Seminars are open to all, including the general public. Sessions will last 90 minutes and lively discussion is encouraged. They take place on Wednesday afternoons, beginning at 16.30 UK time, via Zoom.

Ian Cross (University of Cambridge). ‘Affiliative Interaction in Music and Speech’. 26 May 2021, 16.56 GMT+1. Oxford Seminar in the Psychology of Music (University of Oxford). Via Zoom.[edit]

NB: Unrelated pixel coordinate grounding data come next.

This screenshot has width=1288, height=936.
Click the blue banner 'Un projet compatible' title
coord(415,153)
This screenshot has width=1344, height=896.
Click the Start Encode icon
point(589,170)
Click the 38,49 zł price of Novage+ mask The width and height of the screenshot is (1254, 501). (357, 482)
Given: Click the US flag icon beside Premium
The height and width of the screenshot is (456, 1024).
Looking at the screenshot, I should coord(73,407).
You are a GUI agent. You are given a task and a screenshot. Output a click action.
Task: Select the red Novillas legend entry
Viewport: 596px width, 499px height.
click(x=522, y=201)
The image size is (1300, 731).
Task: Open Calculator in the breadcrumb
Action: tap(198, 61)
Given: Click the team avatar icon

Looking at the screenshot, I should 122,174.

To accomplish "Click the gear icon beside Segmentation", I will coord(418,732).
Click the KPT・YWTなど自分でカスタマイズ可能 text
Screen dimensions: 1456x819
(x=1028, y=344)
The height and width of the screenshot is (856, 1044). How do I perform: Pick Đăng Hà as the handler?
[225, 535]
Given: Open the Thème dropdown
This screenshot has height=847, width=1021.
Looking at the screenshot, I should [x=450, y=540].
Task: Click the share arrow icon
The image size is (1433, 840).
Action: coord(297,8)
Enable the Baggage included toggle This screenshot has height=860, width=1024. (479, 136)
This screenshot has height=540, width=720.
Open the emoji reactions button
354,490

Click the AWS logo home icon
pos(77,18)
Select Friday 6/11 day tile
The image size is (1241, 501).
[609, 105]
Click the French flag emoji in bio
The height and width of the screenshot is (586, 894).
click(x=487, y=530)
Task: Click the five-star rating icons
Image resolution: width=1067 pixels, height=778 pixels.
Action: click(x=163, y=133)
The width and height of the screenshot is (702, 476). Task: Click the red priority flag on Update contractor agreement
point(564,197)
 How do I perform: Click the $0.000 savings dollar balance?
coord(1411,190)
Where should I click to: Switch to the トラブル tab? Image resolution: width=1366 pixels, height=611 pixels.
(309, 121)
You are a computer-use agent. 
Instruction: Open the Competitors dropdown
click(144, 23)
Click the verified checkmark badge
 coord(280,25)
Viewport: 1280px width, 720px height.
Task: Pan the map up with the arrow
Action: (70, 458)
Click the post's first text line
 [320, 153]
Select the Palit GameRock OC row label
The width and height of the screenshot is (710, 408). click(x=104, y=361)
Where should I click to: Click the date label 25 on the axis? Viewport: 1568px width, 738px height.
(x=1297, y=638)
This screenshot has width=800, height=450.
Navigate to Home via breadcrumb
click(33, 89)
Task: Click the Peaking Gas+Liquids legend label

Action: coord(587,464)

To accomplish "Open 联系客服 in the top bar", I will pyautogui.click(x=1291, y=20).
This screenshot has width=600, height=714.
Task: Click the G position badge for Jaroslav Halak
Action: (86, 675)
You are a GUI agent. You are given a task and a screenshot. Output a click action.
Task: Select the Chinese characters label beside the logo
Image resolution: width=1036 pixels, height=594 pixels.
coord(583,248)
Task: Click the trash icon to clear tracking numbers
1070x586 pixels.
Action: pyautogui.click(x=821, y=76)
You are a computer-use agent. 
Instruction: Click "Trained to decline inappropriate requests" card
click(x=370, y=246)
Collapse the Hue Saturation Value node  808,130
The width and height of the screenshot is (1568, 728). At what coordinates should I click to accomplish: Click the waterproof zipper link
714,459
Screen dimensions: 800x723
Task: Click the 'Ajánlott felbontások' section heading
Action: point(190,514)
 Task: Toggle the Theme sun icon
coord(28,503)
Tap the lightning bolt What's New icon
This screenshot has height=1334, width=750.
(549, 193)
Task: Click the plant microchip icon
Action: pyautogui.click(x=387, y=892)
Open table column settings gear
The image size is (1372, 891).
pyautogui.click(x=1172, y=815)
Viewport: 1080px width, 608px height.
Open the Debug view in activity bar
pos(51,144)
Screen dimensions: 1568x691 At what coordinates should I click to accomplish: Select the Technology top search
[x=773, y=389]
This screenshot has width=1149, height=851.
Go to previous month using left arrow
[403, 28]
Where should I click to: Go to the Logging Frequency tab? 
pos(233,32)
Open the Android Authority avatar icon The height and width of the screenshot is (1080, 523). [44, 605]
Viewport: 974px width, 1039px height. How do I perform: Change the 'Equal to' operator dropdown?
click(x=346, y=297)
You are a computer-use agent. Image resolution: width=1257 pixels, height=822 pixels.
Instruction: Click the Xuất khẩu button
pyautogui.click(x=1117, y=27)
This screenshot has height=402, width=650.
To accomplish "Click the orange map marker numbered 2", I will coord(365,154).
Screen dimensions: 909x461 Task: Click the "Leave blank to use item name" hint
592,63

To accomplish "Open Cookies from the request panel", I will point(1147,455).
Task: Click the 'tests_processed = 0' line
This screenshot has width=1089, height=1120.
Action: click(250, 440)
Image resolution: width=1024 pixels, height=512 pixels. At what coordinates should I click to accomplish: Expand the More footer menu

Further details and sign-up information can be found on our event page [4].

Abstract:

Most research into language-music relationships has privileged language in the comparisons that it makes between the two domains. Music has generally been explored as though it were a sonic domain made up of complex patterns that can elicit aesthetic or hedonic responses, while studies of language are founded on its capacity to express complex propositions that can reflect states of affairs in the world. While music may resemble language in its combinatorial properties, in comparison with language it lacks the all-important property of compositionality; it thus appears to be a pale analogue of language with limited utility and little relevance outside the realm of entertainment. This view is, however, completely controverted by the fact that across cultures music constitutes a participatory medium for communicative interaction with diverse and significant functions. Participatory music displays features and involves processes that equip it to manage social relations by inducing a sense of mutual affiliation between participants. At least some of those features and processes are present in other modes of human interaction, particularly those genres of speech concerned with establishing or continuing mutual affiliation or attachment, generally termed “phatic”. I suggest that music as an interactive medium intersects so significantly with speech in the phatic register as to be indistinguishable from it. I hypothesise that affiliative communicative interaction need be neither music nor speech, but that these are best construed as culturally-constituted categories of human behaviour; the superordinate and generalisable category into which both fall is that of human affiliative communicative behaviour, which can be claimed in different cultures to be music, speech, or any one of a range of other categories in other possible taxonomies of human communicative behaviour. This paper will survey evidence from ethnomusicology, linguistics and the cognitive sciences of music, and from recent research at Cambridge into spontaneous interaction in speech and music, that lends support to this hypothesis.

Biography:

Ian Cross is based in the Faculty of Music at the University of Cambridge, where he is Professor and Director of the Centre for Music and Science. His early publications helped set the agenda for the study of music cognition; he has since published widely in the field of music and science, from the psychoacoustics of violins, through the evolutionary roots of musicality, to the effects of group music-making on the development of children's empathic capacities. The two main strands of his current research involve testing ways of making musical notation easier to read, and the experimental investigation of common processes that underlie interaction in speech and in music. He is Editor-in-Chief of SAGE's new Open Access journal Music & Science, is a Fellow of Wolfson College, Cambridge and a classical guitarist.

About the series:

The Faculty of Music at the University of Oxford is pleased to announce a new seminar series – the Oxford Seminar in the Psychology of Music (OSPoM) – convened by Eric Clarke. Enjoying a position at a neglected part of the clock, seminars will start at 4.56pm GMT, and will last for 90 minutes – 45 minutes presentation followed by 45 minutes of discussion. These seminars are open to all.